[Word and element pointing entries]
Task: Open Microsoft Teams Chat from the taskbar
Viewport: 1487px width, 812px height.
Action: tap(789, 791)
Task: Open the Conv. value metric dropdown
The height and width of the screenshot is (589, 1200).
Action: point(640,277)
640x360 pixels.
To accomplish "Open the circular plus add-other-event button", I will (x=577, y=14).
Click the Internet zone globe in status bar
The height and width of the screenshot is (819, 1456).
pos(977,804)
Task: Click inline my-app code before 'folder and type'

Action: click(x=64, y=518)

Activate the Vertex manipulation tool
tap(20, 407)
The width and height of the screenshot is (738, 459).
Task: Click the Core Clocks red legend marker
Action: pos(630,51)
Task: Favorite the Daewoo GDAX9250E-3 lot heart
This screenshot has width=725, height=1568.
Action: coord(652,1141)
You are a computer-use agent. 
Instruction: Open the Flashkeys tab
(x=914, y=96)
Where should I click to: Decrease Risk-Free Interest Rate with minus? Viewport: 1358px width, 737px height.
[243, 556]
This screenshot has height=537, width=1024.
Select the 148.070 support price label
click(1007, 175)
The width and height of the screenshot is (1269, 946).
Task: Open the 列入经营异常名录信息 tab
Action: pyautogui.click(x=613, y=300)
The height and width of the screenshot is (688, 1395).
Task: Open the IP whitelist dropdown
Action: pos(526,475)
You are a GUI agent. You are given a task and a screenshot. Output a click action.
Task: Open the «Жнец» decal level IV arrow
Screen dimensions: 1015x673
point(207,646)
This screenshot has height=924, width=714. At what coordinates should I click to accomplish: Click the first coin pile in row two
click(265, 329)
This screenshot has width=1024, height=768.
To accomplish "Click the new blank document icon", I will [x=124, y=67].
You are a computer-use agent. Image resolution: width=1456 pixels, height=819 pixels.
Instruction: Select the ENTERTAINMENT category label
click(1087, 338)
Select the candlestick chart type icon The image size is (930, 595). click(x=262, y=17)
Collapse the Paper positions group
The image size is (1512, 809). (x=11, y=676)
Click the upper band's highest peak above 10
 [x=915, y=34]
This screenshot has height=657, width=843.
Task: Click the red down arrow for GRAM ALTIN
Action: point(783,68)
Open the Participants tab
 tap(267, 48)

WHAT THE TASK ASKS:
Replace each "Instruction" in the material above with "Goal", and give the lines again with nothing else changed.

EXERCISE ANSWER:
Task: Open Microsoft Teams Chat from the taskbar
Viewport: 1487px width, 812px height.
Action: tap(789, 791)
Task: Open the Conv. value metric dropdown
The height and width of the screenshot is (589, 1200).
Action: point(640,277)
640x360 pixels.
To accomplish "Open the circular plus add-other-event button", I will (x=577, y=14).
Click the Internet zone globe in status bar
The height and width of the screenshot is (819, 1456).
pos(977,804)
Task: Click inline my-app code before 'folder and type'

Action: click(x=64, y=518)

Activate the Vertex manipulation tool
tap(20, 407)
The width and height of the screenshot is (738, 459).
Task: Click the Core Clocks red legend marker
Action: pos(630,51)
Task: Favorite the Daewoo GDAX9250E-3 lot heart
This screenshot has width=725, height=1568.
Action: coord(652,1141)
You are a computer-use agent. 
Goal: Open the Flashkeys tab
(x=914, y=96)
Where should I click to: Decrease Risk-Free Interest Rate with minus? Viewport: 1358px width, 737px height.
[243, 556]
This screenshot has height=537, width=1024.
Select the 148.070 support price label
click(1007, 175)
The width and height of the screenshot is (1269, 946).
Task: Open the 列入经营异常名录信息 tab
Action: pyautogui.click(x=613, y=300)
The height and width of the screenshot is (688, 1395).
Task: Open the IP whitelist dropdown
Action: pos(526,475)
You are a GUI agent. You are given a task and a screenshot. Output a click action.
Task: Open the «Жнец» decal level IV arrow
Screen dimensions: 1015x673
point(207,646)
This screenshot has height=924, width=714. At what coordinates should I click to accomplish: Click the first coin pile in row two
click(265, 329)
This screenshot has width=1024, height=768.
To accomplish "Click the new blank document icon", I will [x=124, y=67].
You are a computer-use agent. Image resolution: width=1456 pixels, height=819 pixels.
Goal: Select the ENTERTAINMENT category label
click(1087, 338)
Select the candlestick chart type icon The image size is (930, 595). click(x=262, y=17)
Collapse the Paper positions group
The image size is (1512, 809). (x=11, y=676)
Click the upper band's highest peak above 10
 [x=915, y=34]
This screenshot has height=657, width=843.
Task: Click the red down arrow for GRAM ALTIN
Action: point(783,68)
Open the Participants tab
 tap(267, 48)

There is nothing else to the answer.